TRY IT:
The full set of entries, reproduced exactly, is the expected answer.

____________________

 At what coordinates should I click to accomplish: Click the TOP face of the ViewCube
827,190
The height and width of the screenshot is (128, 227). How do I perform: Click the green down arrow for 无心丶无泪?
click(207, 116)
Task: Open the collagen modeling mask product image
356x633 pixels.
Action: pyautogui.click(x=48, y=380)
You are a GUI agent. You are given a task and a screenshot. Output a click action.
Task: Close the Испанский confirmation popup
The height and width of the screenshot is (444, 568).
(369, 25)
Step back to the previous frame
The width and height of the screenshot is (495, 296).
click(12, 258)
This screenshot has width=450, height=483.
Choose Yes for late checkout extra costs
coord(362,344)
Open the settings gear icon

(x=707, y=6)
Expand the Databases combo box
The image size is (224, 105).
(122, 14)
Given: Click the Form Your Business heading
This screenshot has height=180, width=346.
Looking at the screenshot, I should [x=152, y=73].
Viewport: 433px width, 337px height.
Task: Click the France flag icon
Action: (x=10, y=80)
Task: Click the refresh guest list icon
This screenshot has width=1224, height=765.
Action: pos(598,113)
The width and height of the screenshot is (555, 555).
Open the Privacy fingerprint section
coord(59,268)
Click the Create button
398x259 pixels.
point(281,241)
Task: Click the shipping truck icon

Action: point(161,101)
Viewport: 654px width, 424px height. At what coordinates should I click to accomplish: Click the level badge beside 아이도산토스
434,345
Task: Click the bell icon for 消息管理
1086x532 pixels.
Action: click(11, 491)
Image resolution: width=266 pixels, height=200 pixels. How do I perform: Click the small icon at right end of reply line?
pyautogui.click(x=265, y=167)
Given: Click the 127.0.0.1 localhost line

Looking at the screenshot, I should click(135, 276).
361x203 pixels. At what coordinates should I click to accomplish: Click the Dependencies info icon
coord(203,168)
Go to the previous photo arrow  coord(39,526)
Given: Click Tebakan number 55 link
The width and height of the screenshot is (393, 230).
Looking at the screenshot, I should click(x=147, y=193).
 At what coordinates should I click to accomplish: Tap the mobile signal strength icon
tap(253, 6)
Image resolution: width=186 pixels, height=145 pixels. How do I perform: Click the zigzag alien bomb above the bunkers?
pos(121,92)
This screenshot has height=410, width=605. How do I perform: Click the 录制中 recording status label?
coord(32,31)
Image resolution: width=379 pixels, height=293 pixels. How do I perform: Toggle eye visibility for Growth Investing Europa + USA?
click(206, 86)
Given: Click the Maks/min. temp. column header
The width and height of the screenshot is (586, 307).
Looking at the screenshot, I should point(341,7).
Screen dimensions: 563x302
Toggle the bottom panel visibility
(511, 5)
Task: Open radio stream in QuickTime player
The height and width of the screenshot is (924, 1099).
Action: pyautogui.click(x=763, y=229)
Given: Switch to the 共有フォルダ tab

____________________

RESPONSE BELOW:
 At what coordinates should I click to accomplish: Click the TOP face of the ViewCube
827,190
The height and width of the screenshot is (128, 227). How do I perform: Click the green down arrow for 无心丶无泪?
click(207, 116)
Task: Open the collagen modeling mask product image
356x633 pixels.
Action: pyautogui.click(x=48, y=380)
You are a GUI agent. You are given a task and a screenshot. Output a click action.
Task: Close the Испанский confirmation popup
The height and width of the screenshot is (444, 568).
(369, 25)
Step back to the previous frame
The width and height of the screenshot is (495, 296).
click(12, 258)
This screenshot has width=450, height=483.
Choose Yes for late checkout extra costs
coord(362,344)
Open the settings gear icon

(x=707, y=6)
Expand the Databases combo box
The image size is (224, 105).
(122, 14)
Given: Click the Form Your Business heading
This screenshot has height=180, width=346.
Looking at the screenshot, I should [x=152, y=73].
Viewport: 433px width, 337px height.
Task: Click the France flag icon
Action: (x=10, y=80)
Task: Click the refresh guest list icon
This screenshot has width=1224, height=765.
Action: pos(598,113)
The width and height of the screenshot is (555, 555).
Open the Privacy fingerprint section
coord(59,268)
Click the Create button
398x259 pixels.
point(281,241)
Task: Click the shipping truck icon

Action: point(161,101)
Viewport: 654px width, 424px height. At what coordinates should I click to accomplish: Click the level badge beside 아이도산토스
434,345
Task: Click the bell icon for 消息管理
1086x532 pixels.
Action: click(11, 491)
Image resolution: width=266 pixels, height=200 pixels. How do I perform: Click the small icon at right end of reply line?
pyautogui.click(x=265, y=167)
Given: Click the 127.0.0.1 localhost line

Looking at the screenshot, I should click(135, 276).
361x203 pixels. At what coordinates should I click to accomplish: Click the Dependencies info icon
coord(203,168)
Go to the previous photo arrow  coord(39,526)
Given: Click Tebakan number 55 link
The width and height of the screenshot is (393, 230).
Looking at the screenshot, I should click(x=147, y=193).
 At what coordinates should I click to accomplish: Tap the mobile signal strength icon
tap(253, 6)
Image resolution: width=186 pixels, height=145 pixels. How do I perform: Click the zigzag alien bomb above the bunkers?
pos(121,92)
This screenshot has height=410, width=605. How do I perform: Click the 录制中 recording status label?
coord(32,31)
Image resolution: width=379 pixels, height=293 pixels. How do I perform: Toggle eye visibility for Growth Investing Europa + USA?
click(206, 86)
Given: Click the Maks/min. temp. column header
The width and height of the screenshot is (586, 307).
Looking at the screenshot, I should point(341,7).
Screen dimensions: 563x302
Toggle the bottom panel visibility
(511, 5)
Task: Open radio stream in QuickTime player
The height and width of the screenshot is (924, 1099).
Action: pyautogui.click(x=763, y=229)
Given: Switch to the 共有フォルダ tab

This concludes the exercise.